In a way, the Shreveport collective known as Seratones have had a similar effect to the chemical they’re nearly named after (serotonin): They brighten one’s disposition, increase arousal, and even heal wounds. With two varied full-length albums (2016’s Get Gone and 2019’s Power), the band’s eclectic musical interests and AJ Haynes’ powerhouse vocal have set the stage for the band’s most mature release to date in 2022’s Love & Algorhythms.
This time around, Seratones’ effects might be the same but it requires a bit more work from the listener to get there. The band’s third long-player is a challenging listen in more ways than one, a sign that the band respects the listener more than ever, trusting them to engage with and respond to the music and all it represents.
Joy and love and healing are all still very central to Haynes and company on Love & Algorhythms, but they’re interested in the hard-fought versions of these things. Note that it’s not happiness but joy, not escapism but healing. Past albums might have provided more of the former, but Haynes asks tough questions of her audience on L&A and the invitation isn’t always easy to take.
For one, Love & Algorhythms is an album steeped in Blackness. From its sub-Saharan cross-beats to its Donna Summer vibe to its Black gospel harmonies, the (exciting) musical references are only part of the equation. Haynes also cites Audre Lorde, James Baldwin, and Octavia Butler as lyrical influences, and they come together in powerful questions and personal challenges on songs like “Dark Matter” and “Two of a Kind” and “Get Free.”
“All skin folk ain’t kinfolk,” sings Haynes on “Get Free,” perhaps the best example of all these elements swirling together. The end result is a thrilling psychedelic trip through Seratones’ present interests with scuzzy guitar and a hypnotic pocket carrying the pointed inquiry, “If this is life, how can we get free?” The challenge here is also issued, “I ain’t here to teach what you ain’t ready for.” But as Jesus once said, “For those with ears to hear … ,” there’s a way to consider such heaviness in the midst of such an exhilarating three-minute number.

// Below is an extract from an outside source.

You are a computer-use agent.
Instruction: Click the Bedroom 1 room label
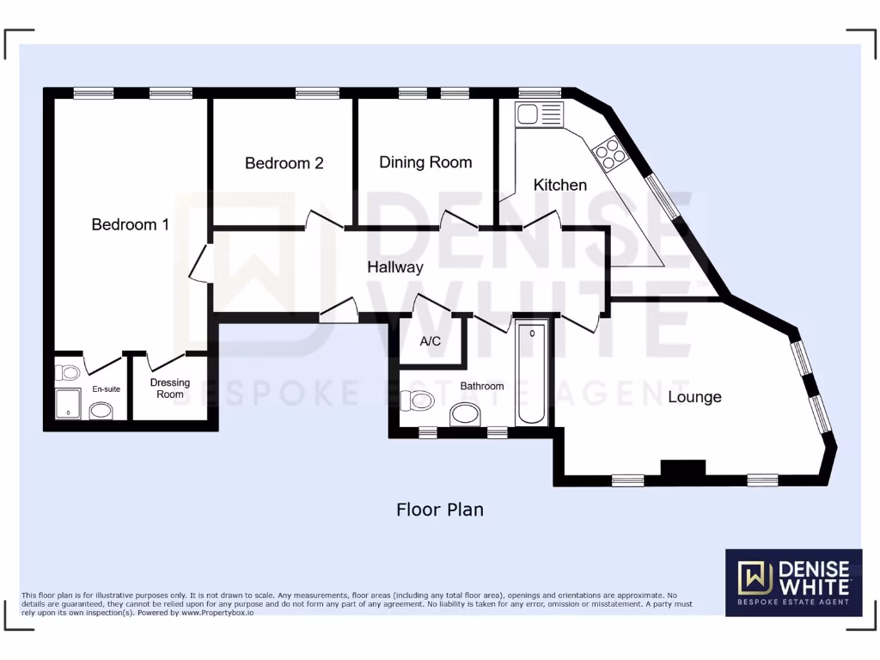coord(130,224)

These steps forward for Seratones are heartening to see, a band continuing to challenge itself even as their platform grows larger. The beautiful “Evidence” is the most vulnerable moment on Love & Algorhythms, as Haynes reads a one-minute “poem interlude” that separates the album’s halves. There are myriad excuses to hide such a moment at the end of an album’s sequence or cut it entirely, but the creative confidence to place it at the LP’s center gives it considerable gravity — as if it wasn’t already such an affecting refrain.